Die belangte Behörde hat jedoch in unrichtiger Beurteilung der Rechtslage geglaubt, sie müsse sich mit dem Vorbringen des Beschwerdeführers betreffend den Abgabenanspruch nicht auseinandersetzen. Geht einem Haftungsbescheid ein Abgabenbescheid voran, so ist die Behörde daran gebunden und hat sich in der Entscheidung über die Heranziehung zur Haftung grundsätzlich an diesen Abgabenbescheid zu halten. Durch § 248 BAO ist dem Haftenden ein Rechtszug gegen den Abgabenbescheid eingeräumt. Geht der Entscheidung über die Heranziehung zur Haftung kein Abgabenbescheid voran, so gibt es eine solche Bindung nicht. Ob ein Abgabenanspruch gegeben ist, ist in diesem Fall als Vorfrage im Haftungsverfahren von dem für die Entscheidung über die Haftung zuständigen Organ zu entscheiden. Diese Beurteilung kann mit Berufung und im Verfahren vor dem Verwaltungsgerichtshof bekämpft werden, womit dem zur Haftung Herangezogenen der Rechtsschutz gewahrt bleibt. Die von Stoll (BAO Kommentar, 2555) geäußerte Ansicht, auch eine lediglich (ersatzweise) gegebene Mitteilung über den Abgabenanspruch wäre schon geeignet, eine taugliche Grundlage zur Bekämpfung des Abgabenanspruches durch den zur Haftung Herangezogenen abzugeben, teilt der Verwaltungsgerichtshof nicht. Dies ist mit dem Grundgefüge des Verfahrensrechtes nicht in Einklang zu bringen, weil einer Mitteilung nach der ständigen Rechtsprechung des Verwaltungsgerichtshofes der Charakter eines Bescheides nicht zukommt. Diese Mitteilung stellt vielmehr einen Nachtrag der Begründung iSd § 245 Abs 2 BAO dar. Daß der Beschwerdeführer in Kenntnis des Abgabenanspruches keinen Antrag iSd § 248 zweiter Satz BAO gestellt hat, steht der Behandlung der Berufung sowohl hinsichtlich der Inanspruchnahme als Haftender als auch hinsichtlich des Abgabenanspruches nicht entgegen.

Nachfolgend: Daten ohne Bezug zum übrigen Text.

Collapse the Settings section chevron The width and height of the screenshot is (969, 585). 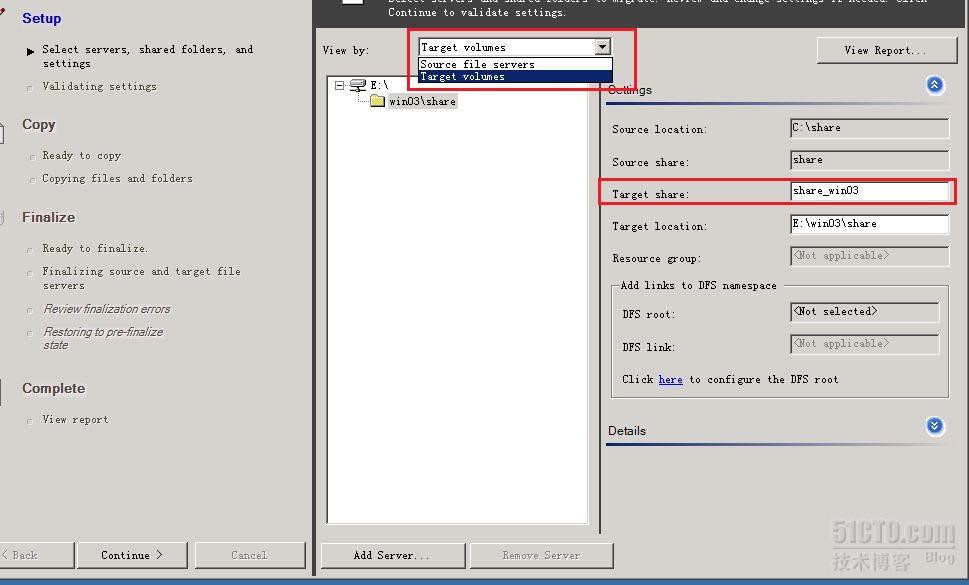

Da die belangte Behörde somit die Rechtslage verkannt hat, war der angefochtene Bescheid gemäß § 42 Abs 2 Z 1 VwGG wegen Rechtswidrigkeit seines Inhaltes aufzuheben.
Die Entscheidung über den Aufwandersatz stützt sich auf die §§ 47 ff VwGG iVm der Verordnung BGBl Nr 416/1994.